Examples Of Introgression

Introgression as an important evolutionary force is more than just a theory: Geneticists know of many cases in which it has definitely occurred. Most of the examples that are well understood involve domesticated animals and plants, mainly because there are practical economic reasons for undertaking close genetic studies of domesticated species.

Introgression is hardly rare; in fact, it is ubiquitous among domesticated plants. For example, the wheat that produces our daily bread is derived from three different wild grasses. There's evidence of introgression in alfalfa, barley, chili peppers, lettuce, maize (corn), potatoes, rice, rye, sorghum, and soybeans—and that's just a partial list. But since plants are better than animals at tolerating complex genetic events such as changes in chromosome number, introgression in domesticated animals may be a better analogy.

Cows were domesticated at least twice: in the Middle East (humpless taurine cattle) and in India (humped, droopy-eared zebu cattle), and possibly a third time in North Africa.
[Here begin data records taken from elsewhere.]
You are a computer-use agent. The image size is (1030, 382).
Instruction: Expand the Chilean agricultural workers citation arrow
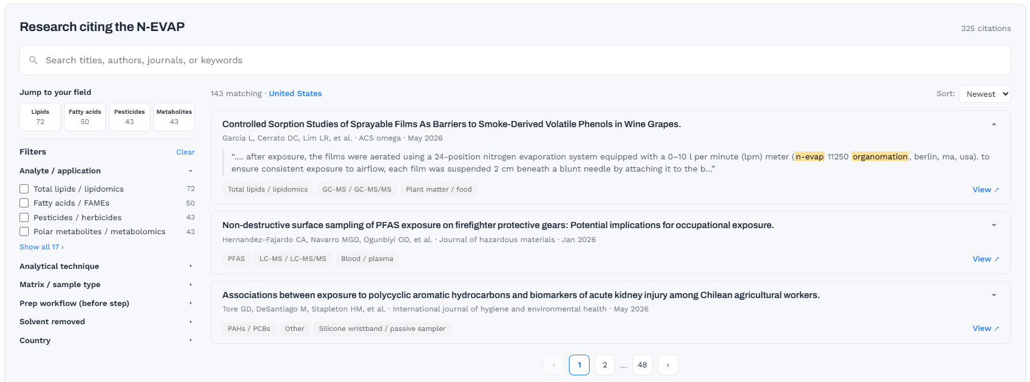(994, 295)
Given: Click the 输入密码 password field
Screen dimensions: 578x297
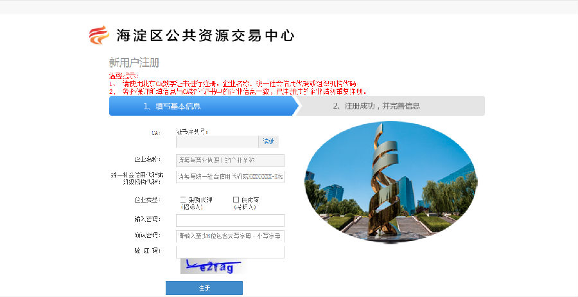Looking at the screenshot, I should coord(230,220).
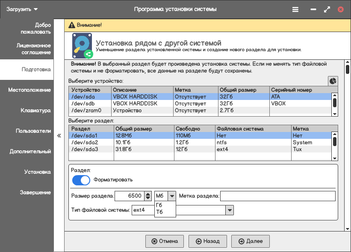
Task: Collapse sidebar with double chevron arrow
Action: coord(59,136)
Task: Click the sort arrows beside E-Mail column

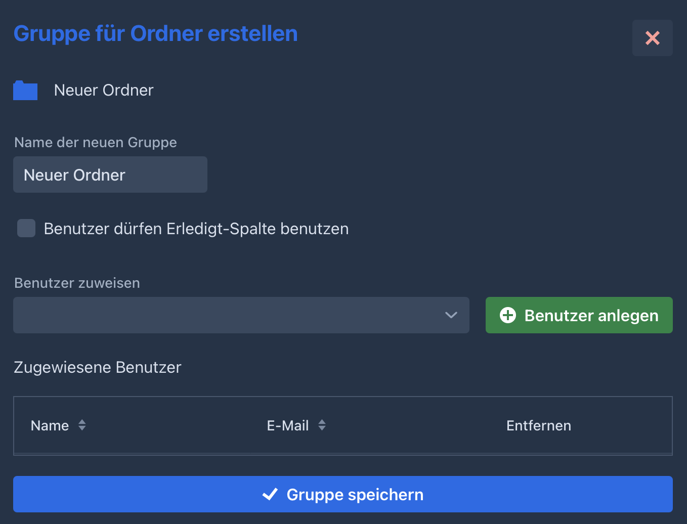Action: [x=322, y=425]
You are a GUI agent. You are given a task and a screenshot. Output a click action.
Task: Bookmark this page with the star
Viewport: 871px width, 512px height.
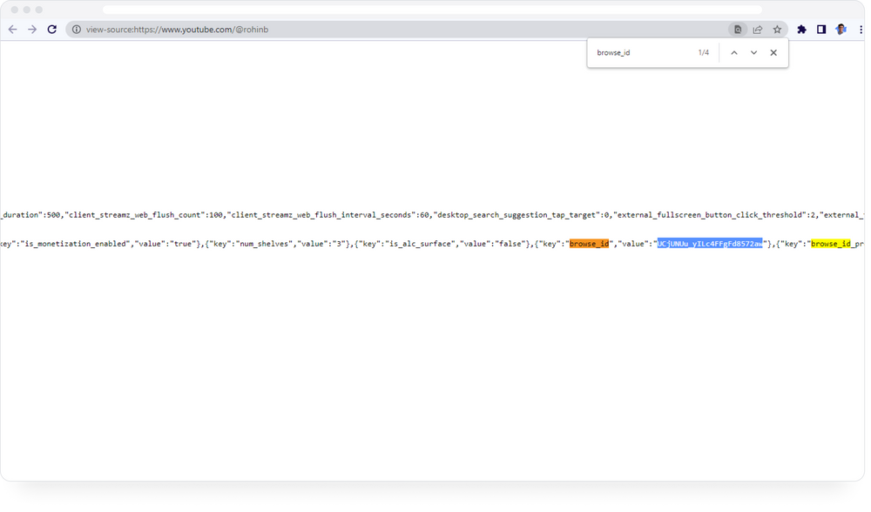coord(777,30)
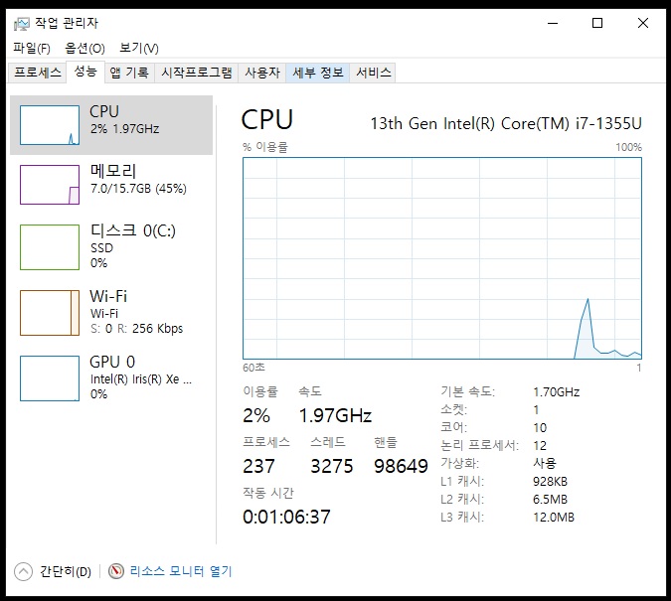Switch to the 세부 정보 tab
Viewport: 671px width, 601px height.
pos(318,73)
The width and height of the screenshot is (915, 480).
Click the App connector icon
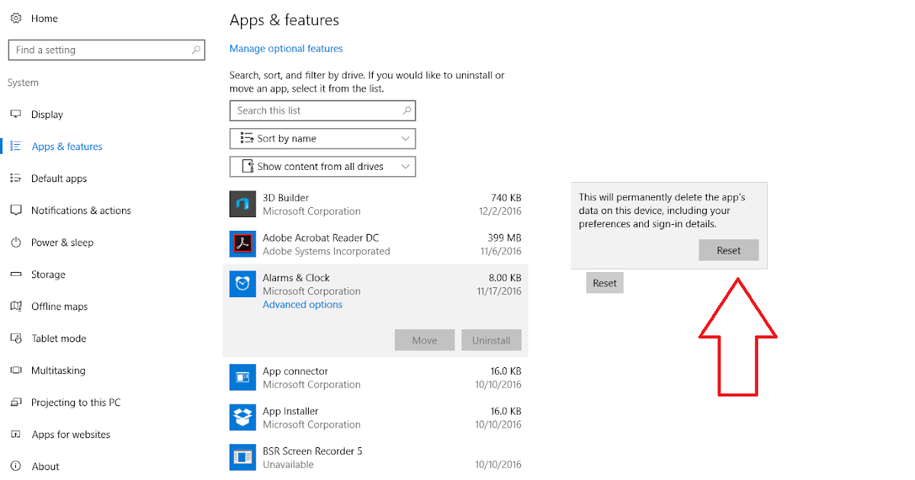point(242,377)
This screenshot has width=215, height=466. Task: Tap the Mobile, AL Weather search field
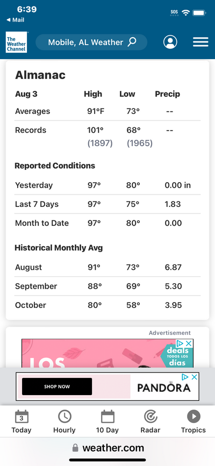pyautogui.click(x=91, y=42)
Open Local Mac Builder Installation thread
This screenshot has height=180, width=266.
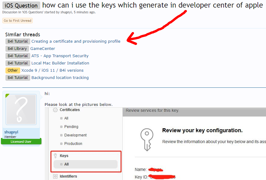coord(60,63)
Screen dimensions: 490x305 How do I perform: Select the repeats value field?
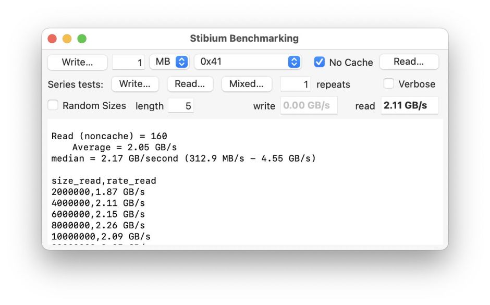click(x=295, y=84)
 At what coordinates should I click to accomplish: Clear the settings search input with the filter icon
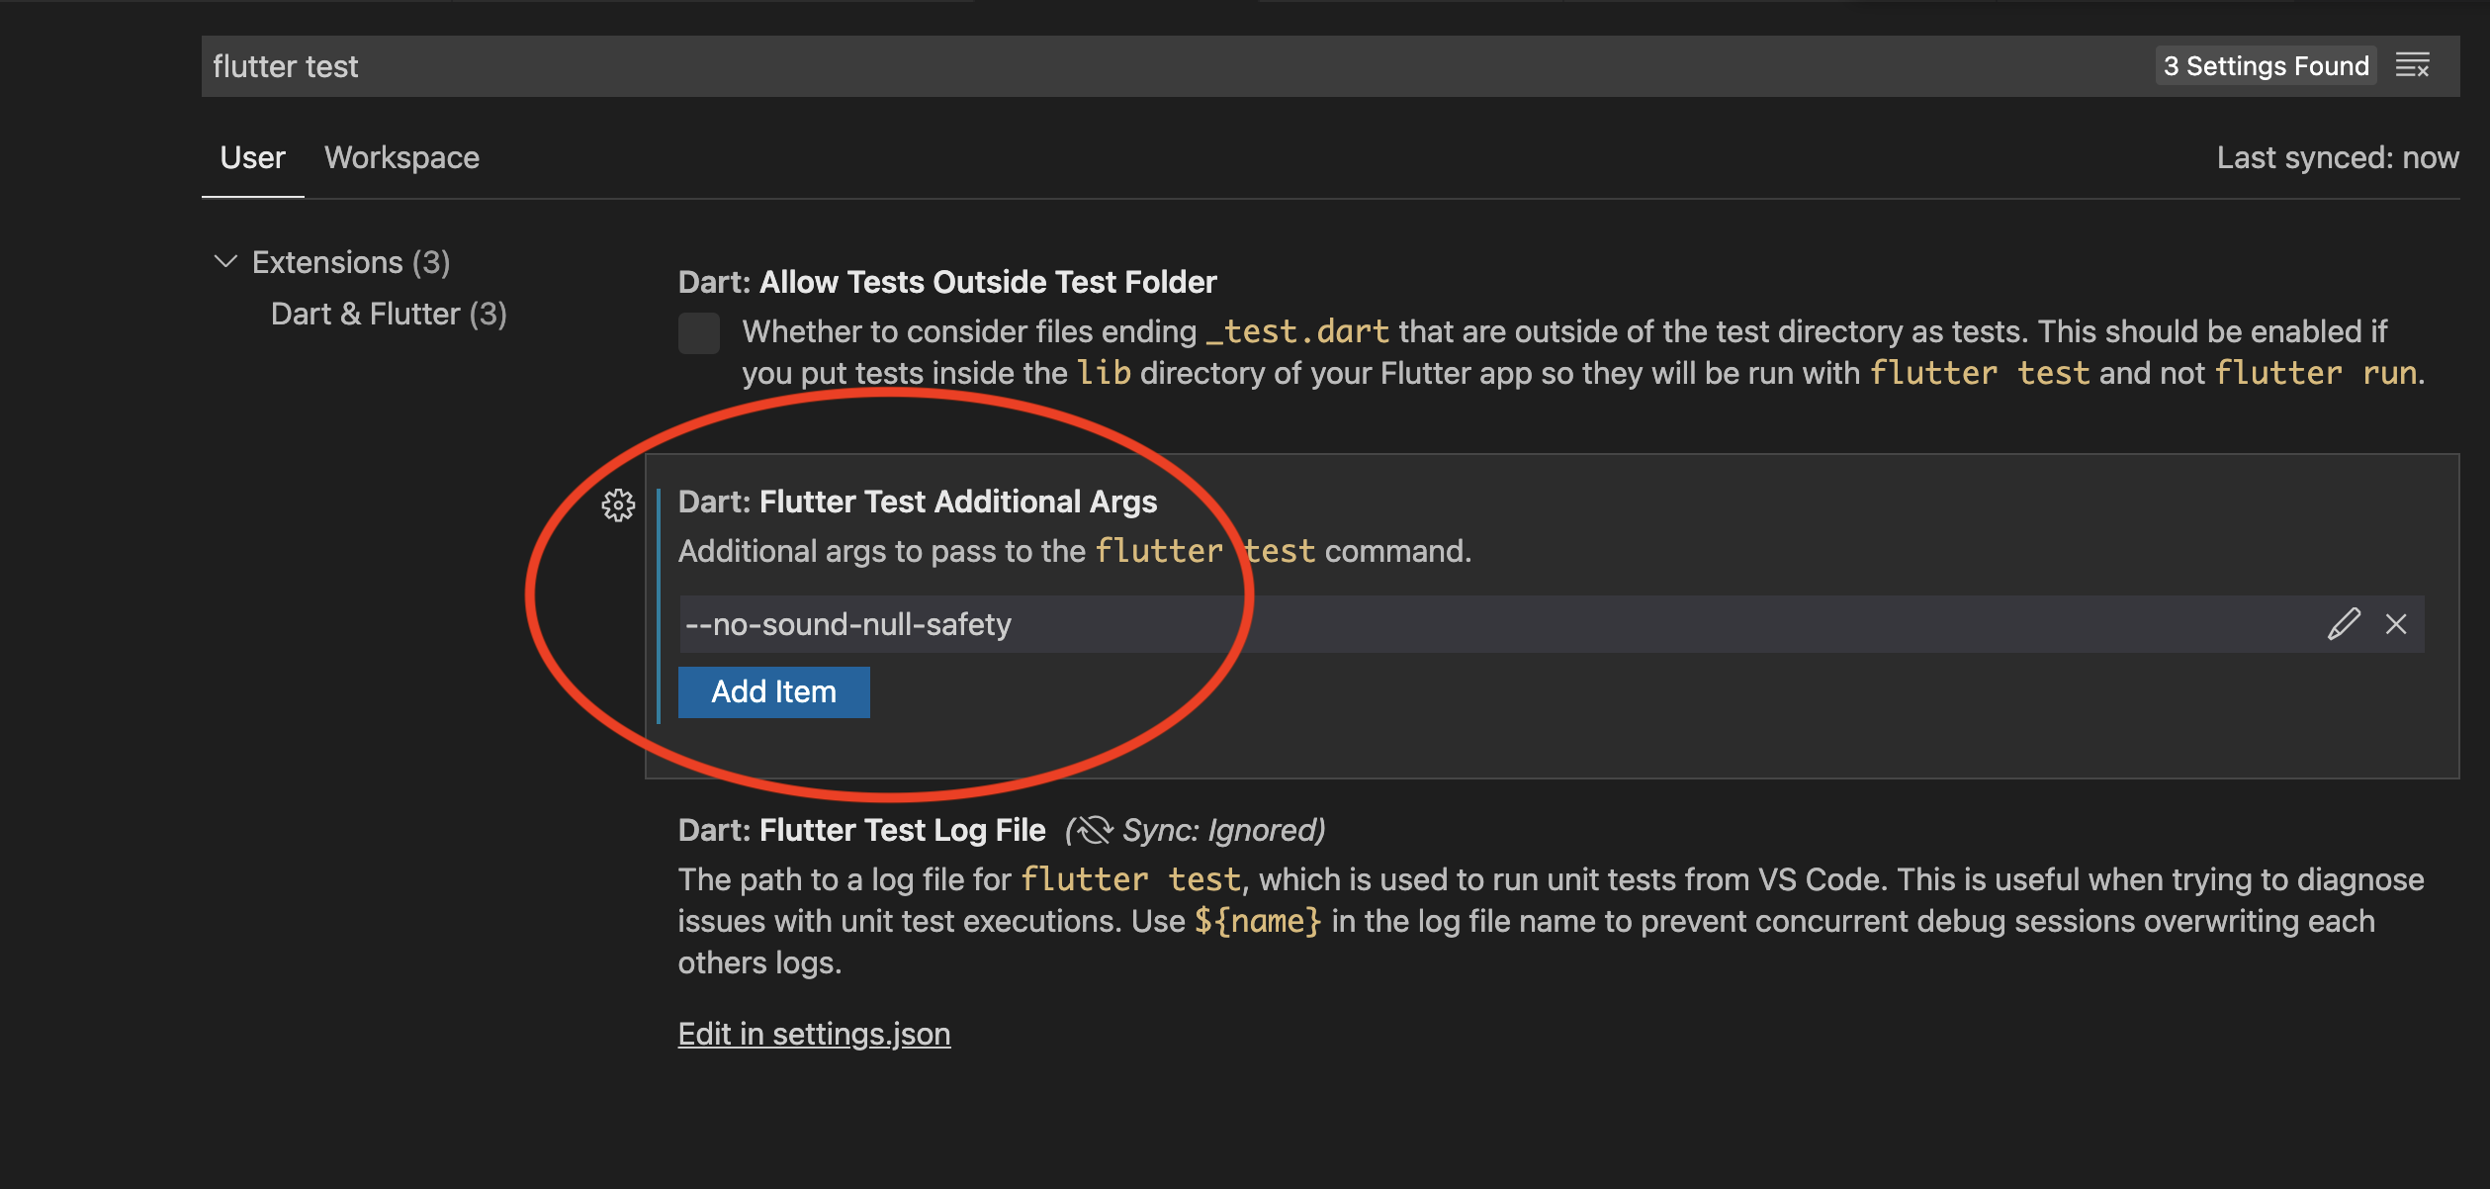click(x=2413, y=66)
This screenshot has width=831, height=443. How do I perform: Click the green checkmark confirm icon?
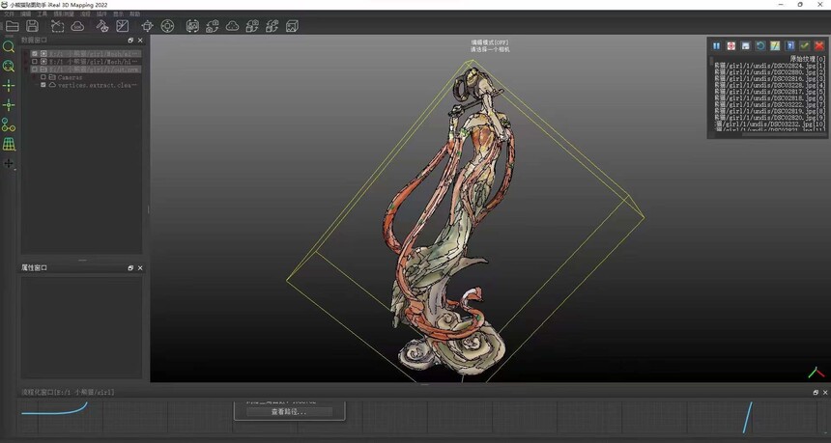coord(804,45)
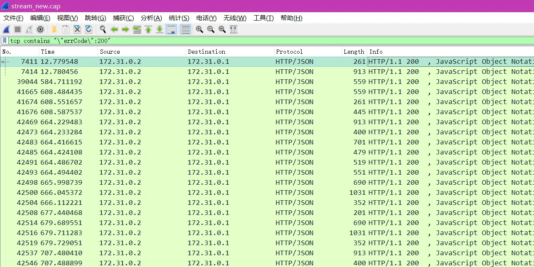Toggle packet colorization rules
The width and height of the screenshot is (534, 267).
pos(185,29)
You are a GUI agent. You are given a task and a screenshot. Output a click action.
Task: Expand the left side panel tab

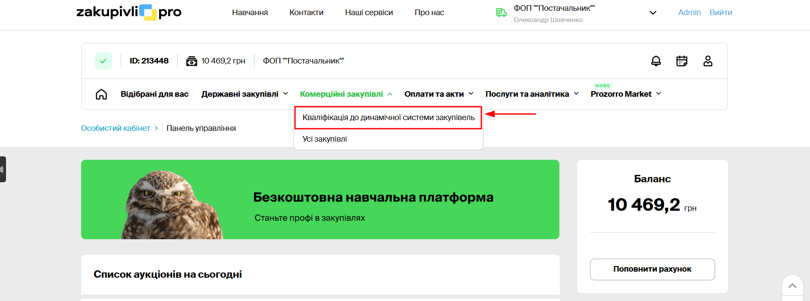(x=3, y=169)
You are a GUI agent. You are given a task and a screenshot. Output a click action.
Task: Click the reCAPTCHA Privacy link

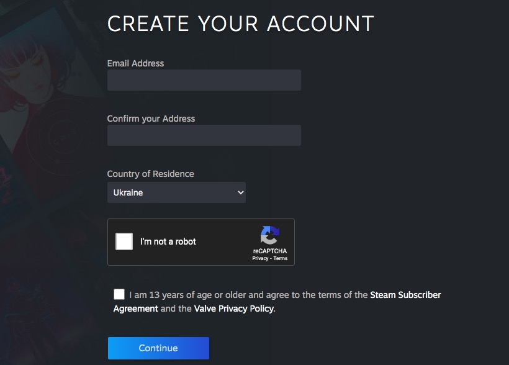coord(261,258)
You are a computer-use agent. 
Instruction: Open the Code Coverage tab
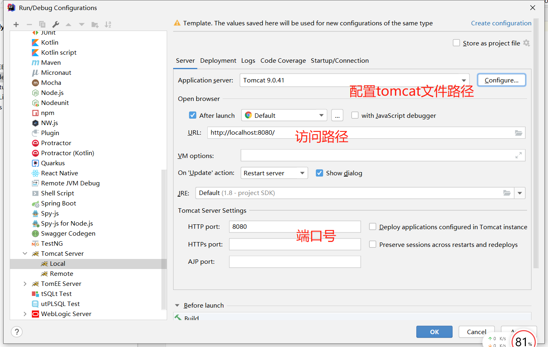pyautogui.click(x=283, y=60)
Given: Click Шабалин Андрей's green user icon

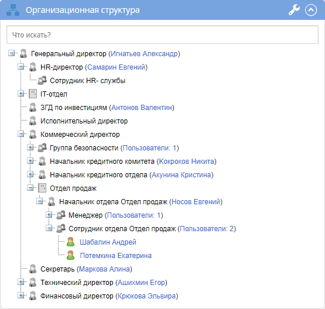Looking at the screenshot, I should [70, 242].
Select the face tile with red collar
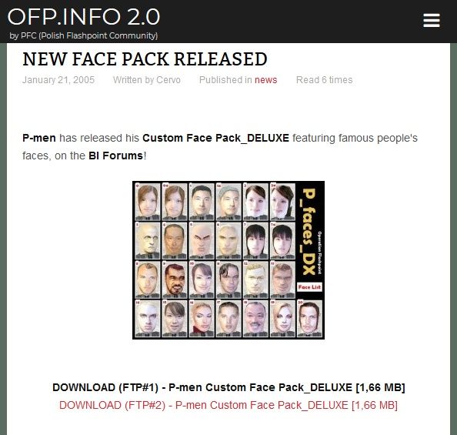This screenshot has height=435, width=457. pyautogui.click(x=201, y=319)
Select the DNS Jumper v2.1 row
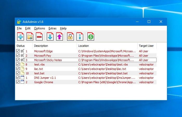 (45, 78)
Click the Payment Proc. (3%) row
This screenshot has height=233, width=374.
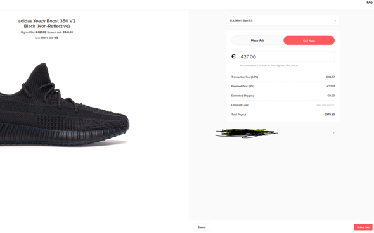[283, 87]
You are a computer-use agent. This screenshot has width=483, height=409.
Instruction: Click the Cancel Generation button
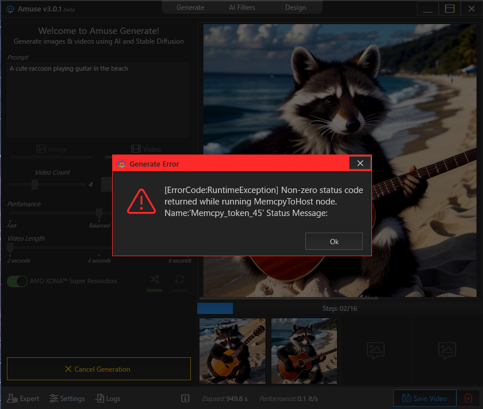point(98,369)
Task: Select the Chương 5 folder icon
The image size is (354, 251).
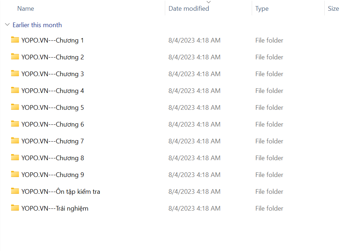Action: pyautogui.click(x=15, y=107)
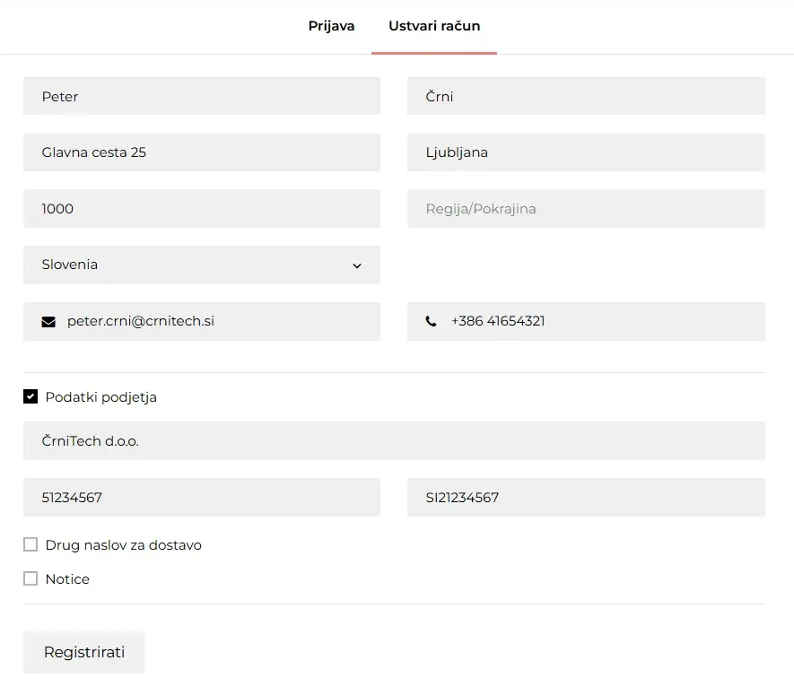This screenshot has height=695, width=794.
Task: Click the surname field containing Črni
Action: coord(586,96)
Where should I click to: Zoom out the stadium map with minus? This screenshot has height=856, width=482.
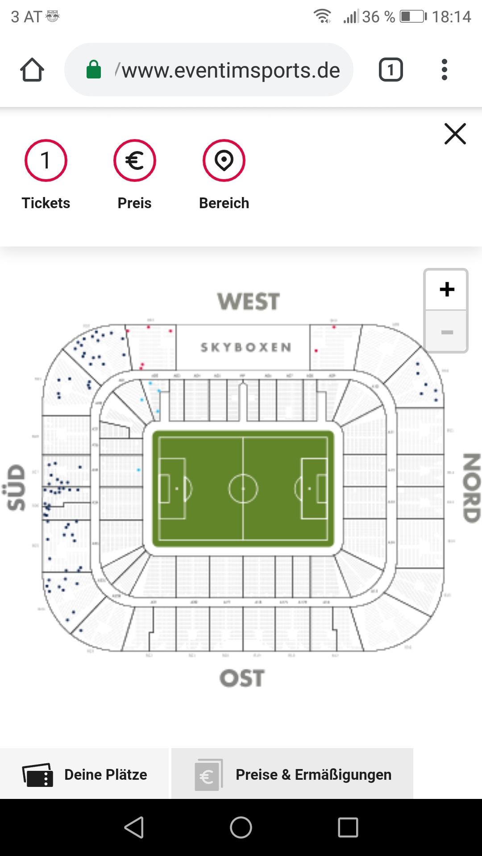point(446,332)
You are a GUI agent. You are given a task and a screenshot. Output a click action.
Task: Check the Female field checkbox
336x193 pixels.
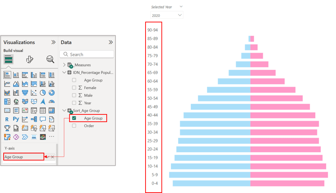point(75,87)
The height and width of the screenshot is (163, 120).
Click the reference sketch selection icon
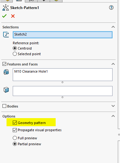point(6,35)
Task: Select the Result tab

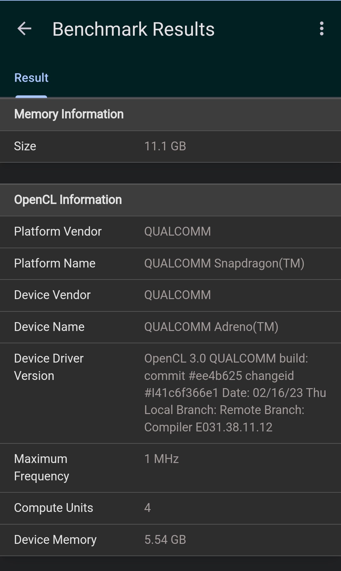Action: 31,78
The wild ancestors of taurine and zebu cattle were separated for several hundred thousand years, yet those breeds are interfertile. Zebu genes have been spreading among taurine cattle in Africa and western Asia for the past 4,000 years. It appears that some zebu genes increase tolerance of aridity and heat as well as resistance to rinderpest, a virulent bovine disease. This is very similar to the pattern of introgression we believe must have occurred among moderns and archaics such as Neanderthals.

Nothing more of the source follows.